INSTRUCTIONS FOR THE TASK: Copy the entries below exactly as they appear, every line in order, without changing anything.

DATA FOR THIS EXERCISE:
-- BEGIN --
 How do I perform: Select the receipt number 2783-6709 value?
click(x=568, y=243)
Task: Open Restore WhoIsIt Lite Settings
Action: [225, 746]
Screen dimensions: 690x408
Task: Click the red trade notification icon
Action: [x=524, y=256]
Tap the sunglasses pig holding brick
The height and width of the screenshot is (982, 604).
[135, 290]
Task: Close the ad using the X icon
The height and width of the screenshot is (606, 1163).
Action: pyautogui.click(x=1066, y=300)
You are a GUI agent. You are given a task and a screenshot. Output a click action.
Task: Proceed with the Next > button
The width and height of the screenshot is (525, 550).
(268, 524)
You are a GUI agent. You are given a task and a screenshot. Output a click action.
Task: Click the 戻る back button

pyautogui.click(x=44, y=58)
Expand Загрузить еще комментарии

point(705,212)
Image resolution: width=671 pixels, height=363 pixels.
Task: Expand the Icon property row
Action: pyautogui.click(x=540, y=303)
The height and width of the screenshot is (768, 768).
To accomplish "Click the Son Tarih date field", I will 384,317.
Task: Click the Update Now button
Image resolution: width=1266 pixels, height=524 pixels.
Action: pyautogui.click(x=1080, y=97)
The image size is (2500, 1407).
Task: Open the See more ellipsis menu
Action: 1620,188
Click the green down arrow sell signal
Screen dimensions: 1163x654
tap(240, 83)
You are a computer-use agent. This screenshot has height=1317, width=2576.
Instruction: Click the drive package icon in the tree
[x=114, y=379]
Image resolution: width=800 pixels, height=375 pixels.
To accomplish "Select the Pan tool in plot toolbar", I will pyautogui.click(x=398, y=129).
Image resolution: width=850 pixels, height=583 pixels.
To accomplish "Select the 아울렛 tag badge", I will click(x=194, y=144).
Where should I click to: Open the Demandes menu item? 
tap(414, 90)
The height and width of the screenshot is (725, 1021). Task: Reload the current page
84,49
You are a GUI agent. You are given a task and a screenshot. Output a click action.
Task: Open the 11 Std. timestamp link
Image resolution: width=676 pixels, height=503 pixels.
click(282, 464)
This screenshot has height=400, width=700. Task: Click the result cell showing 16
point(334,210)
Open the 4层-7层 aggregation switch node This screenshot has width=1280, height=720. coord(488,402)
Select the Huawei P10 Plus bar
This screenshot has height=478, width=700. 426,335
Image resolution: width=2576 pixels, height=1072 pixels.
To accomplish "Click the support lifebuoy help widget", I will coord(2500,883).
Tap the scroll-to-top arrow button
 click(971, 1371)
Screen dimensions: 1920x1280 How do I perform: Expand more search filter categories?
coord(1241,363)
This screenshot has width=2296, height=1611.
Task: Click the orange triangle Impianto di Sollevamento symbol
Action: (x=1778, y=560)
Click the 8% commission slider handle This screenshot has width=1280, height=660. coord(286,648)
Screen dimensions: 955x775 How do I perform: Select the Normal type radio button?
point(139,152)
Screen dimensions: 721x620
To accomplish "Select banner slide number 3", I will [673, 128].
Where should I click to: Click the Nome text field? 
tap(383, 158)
-- END --
RESULT FOR THIS TASK:
 How do I perform: Select the receipt number 2783-6709 value?
click(x=568, y=243)
Task: Open Restore WhoIsIt Lite Settings
Action: [225, 746]
Screen dimensions: 690x408
Task: Click the red trade notification icon
Action: [x=524, y=256]
Tap the sunglasses pig holding brick
The height and width of the screenshot is (982, 604).
[135, 290]
Task: Close the ad using the X icon
The height and width of the screenshot is (606, 1163).
Action: pyautogui.click(x=1066, y=300)
You are a GUI agent. You are given a task and a screenshot. Output a click action.
Task: Proceed with the Next > button
The width and height of the screenshot is (525, 550).
(268, 524)
You are a GUI agent. You are given a task and a screenshot. Output a click action.
Task: Click the 戻る back button

pyautogui.click(x=44, y=58)
Expand Загрузить еще комментарии

point(705,212)
Image resolution: width=671 pixels, height=363 pixels.
Task: Expand the Icon property row
Action: pyautogui.click(x=540, y=303)
The height and width of the screenshot is (768, 768).
To accomplish "Click the Son Tarih date field", I will 384,317.
Task: Click the Update Now button
Image resolution: width=1266 pixels, height=524 pixels.
Action: pyautogui.click(x=1080, y=97)
The image size is (2500, 1407).
Task: Open the See more ellipsis menu
Action: 1620,188
Click the green down arrow sell signal
Screen dimensions: 1163x654
tap(240, 83)
You are a computer-use agent. This screenshot has height=1317, width=2576.
Instruction: Click the drive package icon in the tree
[x=114, y=379]
Image resolution: width=800 pixels, height=375 pixels.
To accomplish "Select the Pan tool in plot toolbar", I will pyautogui.click(x=398, y=129).
Image resolution: width=850 pixels, height=583 pixels.
To accomplish "Select the 아울렛 tag badge", I will click(x=194, y=144).
Where should I click to: Open the Demandes menu item? 
tap(414, 90)
The height and width of the screenshot is (725, 1021). Task: Reload the current page
84,49
You are a GUI agent. You are given a task and a screenshot. Output a click action.
Task: Open the 11 Std. timestamp link
Image resolution: width=676 pixels, height=503 pixels.
click(282, 464)
This screenshot has height=400, width=700. Task: Click the result cell showing 16
point(334,210)
Open the 4层-7层 aggregation switch node This screenshot has width=1280, height=720. coord(488,402)
Select the Huawei P10 Plus bar
This screenshot has height=478, width=700. 426,335
Image resolution: width=2576 pixels, height=1072 pixels.
To accomplish "Click the support lifebuoy help widget", I will coord(2500,883).
Tap the scroll-to-top arrow button
 click(971, 1371)
Screen dimensions: 1920x1280 How do I perform: Expand more search filter categories?
coord(1241,363)
This screenshot has width=2296, height=1611.
Task: Click the orange triangle Impianto di Sollevamento symbol
Action: (x=1778, y=560)
Click the 8% commission slider handle This screenshot has width=1280, height=660. coord(286,648)
Screen dimensions: 955x775 How do I perform: Select the Normal type radio button?
point(139,152)
Screen dimensions: 721x620
To accomplish "Select banner slide number 3", I will [673, 128].
Where should I click to: Click the Nome text field? 
tap(383, 158)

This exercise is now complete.